EXERCISE TASK: Update the rows from the line with "Screen dimensions: 622x722" to the line with "[x=373, y=522]" so that "tensile strain" becomes "tensile stress", leaving all else as it is.

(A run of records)
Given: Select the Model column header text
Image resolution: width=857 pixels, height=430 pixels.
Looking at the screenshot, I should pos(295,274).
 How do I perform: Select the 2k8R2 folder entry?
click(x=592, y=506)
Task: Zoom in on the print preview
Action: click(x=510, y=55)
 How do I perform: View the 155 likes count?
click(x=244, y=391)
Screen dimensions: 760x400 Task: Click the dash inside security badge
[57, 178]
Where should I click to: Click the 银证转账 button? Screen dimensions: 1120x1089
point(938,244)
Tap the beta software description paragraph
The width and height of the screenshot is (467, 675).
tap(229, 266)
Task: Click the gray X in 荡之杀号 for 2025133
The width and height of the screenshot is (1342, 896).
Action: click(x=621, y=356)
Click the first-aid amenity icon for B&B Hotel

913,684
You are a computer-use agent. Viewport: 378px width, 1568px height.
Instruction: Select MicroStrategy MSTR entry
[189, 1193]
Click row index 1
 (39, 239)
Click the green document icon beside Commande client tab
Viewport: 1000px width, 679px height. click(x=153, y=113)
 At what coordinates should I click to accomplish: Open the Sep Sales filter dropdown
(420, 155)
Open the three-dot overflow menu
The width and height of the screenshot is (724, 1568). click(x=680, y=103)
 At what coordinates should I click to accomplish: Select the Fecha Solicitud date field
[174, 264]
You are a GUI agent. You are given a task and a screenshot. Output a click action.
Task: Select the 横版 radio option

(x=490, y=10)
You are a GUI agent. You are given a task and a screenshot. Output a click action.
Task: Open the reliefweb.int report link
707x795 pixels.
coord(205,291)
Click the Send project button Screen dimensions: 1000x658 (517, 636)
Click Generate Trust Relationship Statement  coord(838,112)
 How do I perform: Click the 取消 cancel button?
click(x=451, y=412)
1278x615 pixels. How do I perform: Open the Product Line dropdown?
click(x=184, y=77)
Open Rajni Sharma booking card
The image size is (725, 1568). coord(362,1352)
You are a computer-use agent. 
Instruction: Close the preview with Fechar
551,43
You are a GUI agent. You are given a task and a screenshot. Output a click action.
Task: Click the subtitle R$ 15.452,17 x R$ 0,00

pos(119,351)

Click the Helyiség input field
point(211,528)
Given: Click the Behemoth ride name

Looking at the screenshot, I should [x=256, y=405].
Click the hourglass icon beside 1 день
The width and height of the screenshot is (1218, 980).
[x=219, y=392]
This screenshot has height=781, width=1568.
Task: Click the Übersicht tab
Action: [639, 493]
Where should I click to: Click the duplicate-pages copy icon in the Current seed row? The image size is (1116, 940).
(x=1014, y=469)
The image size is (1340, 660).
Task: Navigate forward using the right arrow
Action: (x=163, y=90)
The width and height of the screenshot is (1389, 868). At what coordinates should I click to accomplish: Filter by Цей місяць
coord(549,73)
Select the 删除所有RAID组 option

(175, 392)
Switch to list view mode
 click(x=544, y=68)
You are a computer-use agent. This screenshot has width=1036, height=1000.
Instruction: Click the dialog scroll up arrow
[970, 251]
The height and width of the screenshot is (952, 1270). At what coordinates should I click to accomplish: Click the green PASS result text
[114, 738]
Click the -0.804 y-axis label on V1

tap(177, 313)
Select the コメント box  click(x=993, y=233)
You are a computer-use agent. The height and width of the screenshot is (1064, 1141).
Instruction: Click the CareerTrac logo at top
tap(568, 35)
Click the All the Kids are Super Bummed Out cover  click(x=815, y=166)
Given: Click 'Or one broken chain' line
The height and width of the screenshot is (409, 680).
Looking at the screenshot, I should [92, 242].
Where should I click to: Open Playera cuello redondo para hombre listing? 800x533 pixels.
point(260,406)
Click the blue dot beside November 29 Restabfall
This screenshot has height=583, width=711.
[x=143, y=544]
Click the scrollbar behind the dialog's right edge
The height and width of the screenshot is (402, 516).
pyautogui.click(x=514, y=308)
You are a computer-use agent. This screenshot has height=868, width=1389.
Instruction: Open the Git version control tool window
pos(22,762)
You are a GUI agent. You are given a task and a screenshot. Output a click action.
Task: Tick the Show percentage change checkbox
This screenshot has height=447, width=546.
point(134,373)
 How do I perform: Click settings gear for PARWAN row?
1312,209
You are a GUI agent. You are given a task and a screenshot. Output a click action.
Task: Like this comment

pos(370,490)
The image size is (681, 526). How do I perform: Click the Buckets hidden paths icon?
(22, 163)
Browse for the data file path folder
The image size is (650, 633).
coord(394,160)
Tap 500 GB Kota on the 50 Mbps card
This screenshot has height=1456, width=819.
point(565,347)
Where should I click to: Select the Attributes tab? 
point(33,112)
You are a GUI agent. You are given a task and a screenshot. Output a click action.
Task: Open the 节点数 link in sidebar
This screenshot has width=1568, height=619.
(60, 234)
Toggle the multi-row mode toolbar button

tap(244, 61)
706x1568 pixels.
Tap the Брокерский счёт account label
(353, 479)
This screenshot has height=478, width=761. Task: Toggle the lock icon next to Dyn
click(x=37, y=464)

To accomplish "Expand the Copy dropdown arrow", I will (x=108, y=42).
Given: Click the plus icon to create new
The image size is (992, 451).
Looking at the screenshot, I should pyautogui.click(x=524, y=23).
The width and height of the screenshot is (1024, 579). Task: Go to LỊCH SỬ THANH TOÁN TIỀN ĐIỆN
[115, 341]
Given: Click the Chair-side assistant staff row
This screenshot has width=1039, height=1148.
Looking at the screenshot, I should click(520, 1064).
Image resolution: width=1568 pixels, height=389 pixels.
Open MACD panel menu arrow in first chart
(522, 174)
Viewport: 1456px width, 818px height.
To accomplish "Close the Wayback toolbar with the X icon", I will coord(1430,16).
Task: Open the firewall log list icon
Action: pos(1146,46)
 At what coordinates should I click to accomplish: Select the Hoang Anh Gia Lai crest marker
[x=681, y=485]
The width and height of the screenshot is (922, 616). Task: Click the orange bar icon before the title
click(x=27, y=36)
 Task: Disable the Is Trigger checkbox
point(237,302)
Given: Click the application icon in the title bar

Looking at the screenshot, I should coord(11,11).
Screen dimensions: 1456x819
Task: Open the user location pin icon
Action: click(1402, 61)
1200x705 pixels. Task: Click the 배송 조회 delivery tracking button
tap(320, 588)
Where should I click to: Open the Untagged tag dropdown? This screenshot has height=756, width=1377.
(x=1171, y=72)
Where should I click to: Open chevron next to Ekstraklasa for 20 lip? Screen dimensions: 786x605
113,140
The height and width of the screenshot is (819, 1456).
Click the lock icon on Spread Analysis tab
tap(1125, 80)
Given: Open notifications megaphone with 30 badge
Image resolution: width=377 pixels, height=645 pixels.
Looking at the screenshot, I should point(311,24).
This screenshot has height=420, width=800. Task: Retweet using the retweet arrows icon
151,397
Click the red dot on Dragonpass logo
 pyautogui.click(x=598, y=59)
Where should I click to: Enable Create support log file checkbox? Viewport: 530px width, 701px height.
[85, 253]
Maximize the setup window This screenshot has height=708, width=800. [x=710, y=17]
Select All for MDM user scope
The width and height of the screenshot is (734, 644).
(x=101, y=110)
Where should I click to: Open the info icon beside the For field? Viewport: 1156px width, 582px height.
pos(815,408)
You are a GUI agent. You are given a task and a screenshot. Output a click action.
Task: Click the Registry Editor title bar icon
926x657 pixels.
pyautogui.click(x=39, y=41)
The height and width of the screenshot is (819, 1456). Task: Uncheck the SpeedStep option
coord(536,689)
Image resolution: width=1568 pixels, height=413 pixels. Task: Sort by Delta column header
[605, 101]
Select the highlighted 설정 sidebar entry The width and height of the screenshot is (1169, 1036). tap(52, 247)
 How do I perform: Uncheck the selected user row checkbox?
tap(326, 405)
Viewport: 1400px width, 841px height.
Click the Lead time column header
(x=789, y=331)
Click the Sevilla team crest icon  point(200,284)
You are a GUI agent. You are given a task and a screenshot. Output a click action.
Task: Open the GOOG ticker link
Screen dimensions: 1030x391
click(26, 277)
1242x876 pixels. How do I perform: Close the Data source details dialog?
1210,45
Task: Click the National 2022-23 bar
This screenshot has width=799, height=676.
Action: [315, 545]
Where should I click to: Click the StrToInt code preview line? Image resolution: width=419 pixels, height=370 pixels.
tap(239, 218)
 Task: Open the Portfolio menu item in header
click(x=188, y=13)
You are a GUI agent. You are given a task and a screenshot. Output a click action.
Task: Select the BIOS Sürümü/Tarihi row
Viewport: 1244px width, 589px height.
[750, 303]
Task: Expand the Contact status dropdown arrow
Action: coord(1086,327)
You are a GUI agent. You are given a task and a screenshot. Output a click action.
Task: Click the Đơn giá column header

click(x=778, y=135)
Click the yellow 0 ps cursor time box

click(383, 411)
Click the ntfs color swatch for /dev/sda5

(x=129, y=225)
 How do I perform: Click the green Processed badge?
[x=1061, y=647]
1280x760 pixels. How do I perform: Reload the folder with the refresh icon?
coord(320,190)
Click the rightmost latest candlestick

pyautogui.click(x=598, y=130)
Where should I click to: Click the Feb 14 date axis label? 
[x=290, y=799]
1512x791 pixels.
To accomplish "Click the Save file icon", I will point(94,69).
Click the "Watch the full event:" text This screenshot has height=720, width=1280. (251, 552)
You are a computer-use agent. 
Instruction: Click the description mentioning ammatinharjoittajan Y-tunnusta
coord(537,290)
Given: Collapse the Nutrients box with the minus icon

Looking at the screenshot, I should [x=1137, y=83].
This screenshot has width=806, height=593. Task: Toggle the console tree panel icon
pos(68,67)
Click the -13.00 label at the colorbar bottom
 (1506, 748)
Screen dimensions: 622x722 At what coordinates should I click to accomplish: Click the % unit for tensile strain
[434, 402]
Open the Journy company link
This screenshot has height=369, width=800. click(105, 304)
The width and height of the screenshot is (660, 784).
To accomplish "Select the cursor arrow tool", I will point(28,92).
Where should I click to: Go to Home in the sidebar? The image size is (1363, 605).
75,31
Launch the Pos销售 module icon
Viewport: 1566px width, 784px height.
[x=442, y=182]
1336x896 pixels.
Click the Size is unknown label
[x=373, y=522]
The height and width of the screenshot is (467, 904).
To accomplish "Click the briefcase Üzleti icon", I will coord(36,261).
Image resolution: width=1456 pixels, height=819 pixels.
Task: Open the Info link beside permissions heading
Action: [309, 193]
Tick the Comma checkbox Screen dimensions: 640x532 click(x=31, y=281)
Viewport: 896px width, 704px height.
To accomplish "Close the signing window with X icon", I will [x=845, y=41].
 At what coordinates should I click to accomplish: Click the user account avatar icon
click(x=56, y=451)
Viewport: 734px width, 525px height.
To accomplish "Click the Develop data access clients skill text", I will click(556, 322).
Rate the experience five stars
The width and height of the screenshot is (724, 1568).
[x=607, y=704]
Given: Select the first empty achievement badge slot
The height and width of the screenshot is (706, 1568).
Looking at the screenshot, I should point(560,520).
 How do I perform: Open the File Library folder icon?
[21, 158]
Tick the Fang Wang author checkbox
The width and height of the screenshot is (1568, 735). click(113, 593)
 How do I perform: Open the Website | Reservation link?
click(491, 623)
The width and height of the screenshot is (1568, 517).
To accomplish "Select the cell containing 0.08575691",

THE RESPONSE:
Screen dimensions: 622x722 At what coordinates should I click to accomplish: Click the % unit for tensile stress
[434, 402]
Open the Journy company link
This screenshot has height=369, width=800. click(105, 304)
The width and height of the screenshot is (660, 784).
To accomplish "Select the cursor arrow tool", I will point(28,92).
Where should I click to: Go to Home in the sidebar? The image size is (1363, 605).
75,31
Launch the Pos销售 module icon
Viewport: 1566px width, 784px height.
[x=442, y=182]
1336x896 pixels.
Click the Size is unknown label
[x=373, y=522]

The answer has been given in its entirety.